No SUS, por exemplo, o INSPER verificou um aumento, entre os anos de 2010 e 2016, de mais de 10 vezes dos gastos com demandas judiciais em saúde no SUS. Um aumento desses na saúde suplementar certamente terá impacto na sustentabilidade do sistema e na possibilidade de manutenção dessa atividade a longo prazo.
Tratamentos comumente negados
Os tratamentos mais comumente negados pelos planos de saúde incluem aqueles considerados experimentais ou que não estão incluídos no rol da ANS. Isso pode abranger procedimentos cirúrgicos ou terapias alternativas que ainda não foram amplamente aceitos pela comunidade médica ou que são considerados não essenciais.
“É vital que os pacientes verifiquem os termos de contratação de seus planos e busquem orientação de profissionais de saúde ou especialistas em direitos do paciente ao lidar com negativas de tratamento”, direciona a sócia da Boaventura Ribeiro.
Proteção dos direitos dos segurados
A legislação brasileira e os órgãos reguladores oferecem diversas proteções aos segurados em relação à cobertura de tratamentos pelos planos de saúde. A ANS é responsável por estabelecer normas e fiscalizar as operadoras, garantindo o cumprimento das obrigações legais e a qualidade dos serviços prestados.
A Lei 9.656/98, conhecida como “Lei dos Planos de Saúde”, define os direitos e deveres dos segurados, as obrigações das operadoras, os tipos de cobertura obrigatória e os procedimentos para a contratação e rescisão dos planos de saúde. Além disso, os Procons atuam na defesa dos direitos dos consumidores, incluindo questões relacionadas aos planos de saúde.
“A negativa de cobertura por parte dos planos de saúde é uma questão recorrente e desafiadora para muitos brasileiros. Compreender os critérios utilizados pelas operadoras para negar tratamentos, os direitos dos segurados e as formas de contestar essas negativas é essencial”, finaliza Thais Schwartz.
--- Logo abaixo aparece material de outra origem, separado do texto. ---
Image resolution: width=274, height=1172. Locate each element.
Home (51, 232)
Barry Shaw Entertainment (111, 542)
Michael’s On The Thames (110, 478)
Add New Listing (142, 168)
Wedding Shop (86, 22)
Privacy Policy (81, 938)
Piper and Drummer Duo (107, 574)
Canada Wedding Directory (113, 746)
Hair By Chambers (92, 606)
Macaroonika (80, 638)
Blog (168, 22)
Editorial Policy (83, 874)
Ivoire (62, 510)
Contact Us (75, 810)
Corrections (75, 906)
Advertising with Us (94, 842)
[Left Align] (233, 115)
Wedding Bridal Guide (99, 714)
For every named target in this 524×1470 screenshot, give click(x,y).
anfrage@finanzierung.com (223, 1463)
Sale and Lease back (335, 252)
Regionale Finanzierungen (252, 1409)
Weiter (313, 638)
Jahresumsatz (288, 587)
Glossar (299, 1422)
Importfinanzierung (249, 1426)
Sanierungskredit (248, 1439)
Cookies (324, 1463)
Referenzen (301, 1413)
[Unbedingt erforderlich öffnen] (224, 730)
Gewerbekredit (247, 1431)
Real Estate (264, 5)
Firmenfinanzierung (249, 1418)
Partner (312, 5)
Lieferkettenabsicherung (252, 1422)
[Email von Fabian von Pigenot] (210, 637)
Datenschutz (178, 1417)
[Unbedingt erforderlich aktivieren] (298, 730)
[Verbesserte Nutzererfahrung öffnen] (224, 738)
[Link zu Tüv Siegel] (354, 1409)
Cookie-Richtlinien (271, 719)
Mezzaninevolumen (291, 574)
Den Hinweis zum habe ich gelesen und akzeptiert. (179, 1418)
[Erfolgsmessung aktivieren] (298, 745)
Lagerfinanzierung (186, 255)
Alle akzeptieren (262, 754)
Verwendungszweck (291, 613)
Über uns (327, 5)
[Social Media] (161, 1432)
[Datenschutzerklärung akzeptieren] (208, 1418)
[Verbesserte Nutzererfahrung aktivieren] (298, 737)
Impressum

Segundo Teresa Gutierrez, todo e qualquer sistema de saúde do mundo sofre com o dilema limitação financeira. A grande discussão é em torno das escolhas que os sistemas farão ao longo do tempo para conseguir atender uma quantidade significativa da população. A judicialização da saúde deve ser garantida para os casos em que, claramente, se está diante de um procedimento que, de fato, deve ser coberto, conforme previsto na legislação em vigor.
A judicialização por direitos não previstos claramente em legislação acaba desviando uma discussão que toda sociedade brasileira terá que enfrentar: o que, como sistema de saúde suplementar, estamos dispostos a cobrir?
Não temos como fugir da discussão das escolhas assistenciais que devemos fazer como sociedade civil, o que está acontecendo, segundo Teresa Gutierrez, é que estamos deixando muitas das escolhas assistenciais serem tomadas pelo Poder Judiciário.
Por outro lado, é certo que as próprias Operadoras de Planos podem implementar medidas para orientar a trajetória assistencial de seus pacientes para um caminho preventivo e orientativo. Cada vez mais é comum acordos entre grandes empresas contratantes de planos e o setor de medicina do trabalho para viabilizar essas medidas.